- Text section:
::::::

From 004540b360c384c2ea6fcd47a07eec5d211182a7 Mon Sep 17 00:00:00 2001
From: Howard Chu <hyc@openldap.org>
Date: Mon, 7 Jun 2010 00:02:32 +0000
Subject: [PATCH] ITS#6570 part #1 (again), reject RDNs with binary BER values

---
 servers/slapd/dn.c | 7 ++-----
 1 file changed, 2 insertions(+), 5 deletions(-)

diff --git a/servers/slapd/dn.c b/servers/slapd/dn.c
index 5b1adbf6da..6383a7b2bf 100644
--- a/servers/slapd/dn.c
+++ b/servers/slapd/dn.c
@@ -302,16 +302,13 @@ LDAPRDN_rewrite( LDAPRDN rdn, unsigned flags, void *ctx )

::::::

Saved data entries

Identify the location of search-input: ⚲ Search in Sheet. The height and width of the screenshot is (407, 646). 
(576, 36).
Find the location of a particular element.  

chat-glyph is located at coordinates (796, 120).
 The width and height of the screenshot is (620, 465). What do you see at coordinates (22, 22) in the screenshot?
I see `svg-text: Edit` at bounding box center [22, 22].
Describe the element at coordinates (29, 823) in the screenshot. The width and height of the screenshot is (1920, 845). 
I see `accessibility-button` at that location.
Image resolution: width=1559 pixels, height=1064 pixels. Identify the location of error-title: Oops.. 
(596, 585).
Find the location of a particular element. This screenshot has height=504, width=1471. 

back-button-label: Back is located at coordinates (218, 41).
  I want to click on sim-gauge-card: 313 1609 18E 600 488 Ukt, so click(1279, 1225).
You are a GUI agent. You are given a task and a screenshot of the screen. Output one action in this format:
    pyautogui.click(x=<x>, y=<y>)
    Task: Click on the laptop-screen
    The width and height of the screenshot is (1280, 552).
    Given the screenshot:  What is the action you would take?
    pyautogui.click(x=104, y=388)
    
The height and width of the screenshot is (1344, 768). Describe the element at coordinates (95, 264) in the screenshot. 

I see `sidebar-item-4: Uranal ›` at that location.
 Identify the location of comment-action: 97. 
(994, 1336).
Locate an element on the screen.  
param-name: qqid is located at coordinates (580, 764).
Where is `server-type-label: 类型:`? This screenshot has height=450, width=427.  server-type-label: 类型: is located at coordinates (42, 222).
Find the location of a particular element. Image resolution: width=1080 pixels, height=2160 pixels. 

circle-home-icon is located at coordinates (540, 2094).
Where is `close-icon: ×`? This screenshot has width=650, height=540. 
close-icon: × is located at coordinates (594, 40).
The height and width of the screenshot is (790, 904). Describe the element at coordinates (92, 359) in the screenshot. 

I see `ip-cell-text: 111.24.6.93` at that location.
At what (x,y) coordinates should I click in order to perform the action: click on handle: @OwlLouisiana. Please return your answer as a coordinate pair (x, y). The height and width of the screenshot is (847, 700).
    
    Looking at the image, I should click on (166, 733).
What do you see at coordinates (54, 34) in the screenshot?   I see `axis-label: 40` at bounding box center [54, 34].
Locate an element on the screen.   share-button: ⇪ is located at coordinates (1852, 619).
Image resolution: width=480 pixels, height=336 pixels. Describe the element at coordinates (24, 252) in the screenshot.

::::::

- Work request:
Copy out the full ITS#6570 patch text shown above, character for character.

- Solution to the problem:
From 004540b360c384c2ea6fcd47a07eec5d211182a7 Mon Sep 17 00:00:00 2001
From: Howard Chu <hyc@openldap.org>
Date: Mon, 7 Jun 2010 00:02:32 +0000
Subject: [PATCH] ITS#6570 part #1 (again), reject RDNs with binary BER values

---
 servers/slapd/dn.c | 7 ++-----
 1 file changed, 2 insertions(+), 5 deletions(-)

diff --git a/servers/slapd/dn.c b/servers/slapd/dn.c
index 5b1adbf6da..6383a7b2bf 100644
--- a/servers/slapd/dn.c
+++ b/servers/slapd/dn.c
@@ -302,16 +302,13 @@ LDAPRDN_rewrite( LDAPRDN rdn, unsigned flags, void *ctx )